The preferred implementation of documents and pages in this invention
employs object-oriented software techniques. A software "Object" is a
well-known concept for software engineers and is understood to represent a
collection of software modules, such as algorithms or data, or both, which
collectively perform a specific task. As demonstrated below, objects can
include other objects.
FIG. 3 shows a document object 300 which can represent document 200 for
purposes of understanding this invention. Document object 300 includes a
document configuration file 302, which contains the information required
by the standardized runtime module to open the corresponding document.
Although the precise contents and organization of document configuration
file 302 will depend on certain conventions required by CPU 120 and system
software 125, most of the design of document configuration file 302 will
be determined by the architect of system 100 based upon information needed
to open a file.
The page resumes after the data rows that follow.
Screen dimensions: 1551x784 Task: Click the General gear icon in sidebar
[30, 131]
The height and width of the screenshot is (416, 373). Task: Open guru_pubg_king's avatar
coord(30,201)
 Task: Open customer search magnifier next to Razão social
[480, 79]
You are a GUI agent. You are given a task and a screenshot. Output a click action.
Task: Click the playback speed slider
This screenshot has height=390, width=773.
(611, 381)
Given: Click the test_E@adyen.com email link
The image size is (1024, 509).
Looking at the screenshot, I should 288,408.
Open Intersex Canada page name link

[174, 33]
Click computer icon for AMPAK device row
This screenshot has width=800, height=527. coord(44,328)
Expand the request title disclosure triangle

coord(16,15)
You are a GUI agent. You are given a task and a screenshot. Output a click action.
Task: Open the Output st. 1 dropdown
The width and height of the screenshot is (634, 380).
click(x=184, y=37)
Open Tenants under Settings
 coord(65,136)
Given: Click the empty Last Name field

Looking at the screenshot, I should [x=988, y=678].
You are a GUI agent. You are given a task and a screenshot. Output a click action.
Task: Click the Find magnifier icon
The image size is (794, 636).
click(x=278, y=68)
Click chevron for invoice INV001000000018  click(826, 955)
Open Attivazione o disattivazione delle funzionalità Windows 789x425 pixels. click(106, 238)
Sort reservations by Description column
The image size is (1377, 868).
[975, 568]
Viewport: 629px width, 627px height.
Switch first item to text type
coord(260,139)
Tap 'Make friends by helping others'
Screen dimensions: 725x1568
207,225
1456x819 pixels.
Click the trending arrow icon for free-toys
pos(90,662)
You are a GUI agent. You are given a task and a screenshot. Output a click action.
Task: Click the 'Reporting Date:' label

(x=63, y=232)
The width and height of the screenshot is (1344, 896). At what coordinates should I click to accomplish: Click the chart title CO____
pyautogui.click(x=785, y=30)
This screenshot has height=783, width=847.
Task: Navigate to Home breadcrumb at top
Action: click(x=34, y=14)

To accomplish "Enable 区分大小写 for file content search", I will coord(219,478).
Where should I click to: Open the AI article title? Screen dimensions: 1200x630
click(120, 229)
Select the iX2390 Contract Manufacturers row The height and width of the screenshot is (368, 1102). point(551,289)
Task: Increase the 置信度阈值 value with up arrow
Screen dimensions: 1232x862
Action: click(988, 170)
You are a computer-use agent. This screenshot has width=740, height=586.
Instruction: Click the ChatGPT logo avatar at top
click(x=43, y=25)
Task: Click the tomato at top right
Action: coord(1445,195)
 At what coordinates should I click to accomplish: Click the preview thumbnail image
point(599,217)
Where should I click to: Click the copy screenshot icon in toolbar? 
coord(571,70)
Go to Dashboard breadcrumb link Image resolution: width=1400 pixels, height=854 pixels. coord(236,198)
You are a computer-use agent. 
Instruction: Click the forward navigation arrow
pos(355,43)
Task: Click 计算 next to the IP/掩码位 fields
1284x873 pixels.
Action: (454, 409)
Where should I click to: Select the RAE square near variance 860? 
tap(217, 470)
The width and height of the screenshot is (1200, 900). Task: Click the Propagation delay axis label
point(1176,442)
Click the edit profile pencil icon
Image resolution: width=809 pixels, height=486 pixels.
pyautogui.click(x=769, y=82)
File 302 will typically include information regarding the
title of the corresponding document, its location in memory 110, as well
as its size and structure.
Document object 300 also includes a number of page objects 305, 310, 320,
330, 340, 350, and 360. Each page object corresponds to a different page
in the document represented by document object 300. For example, if
document object 300 represents document 200 in FIG. 2A, then, page object
310 could represent page 210, page object 320 could represent page 220,
etc. Obviously, document object 300 would need to have a much greater
number of page objects if it were to represent document 200 accurately.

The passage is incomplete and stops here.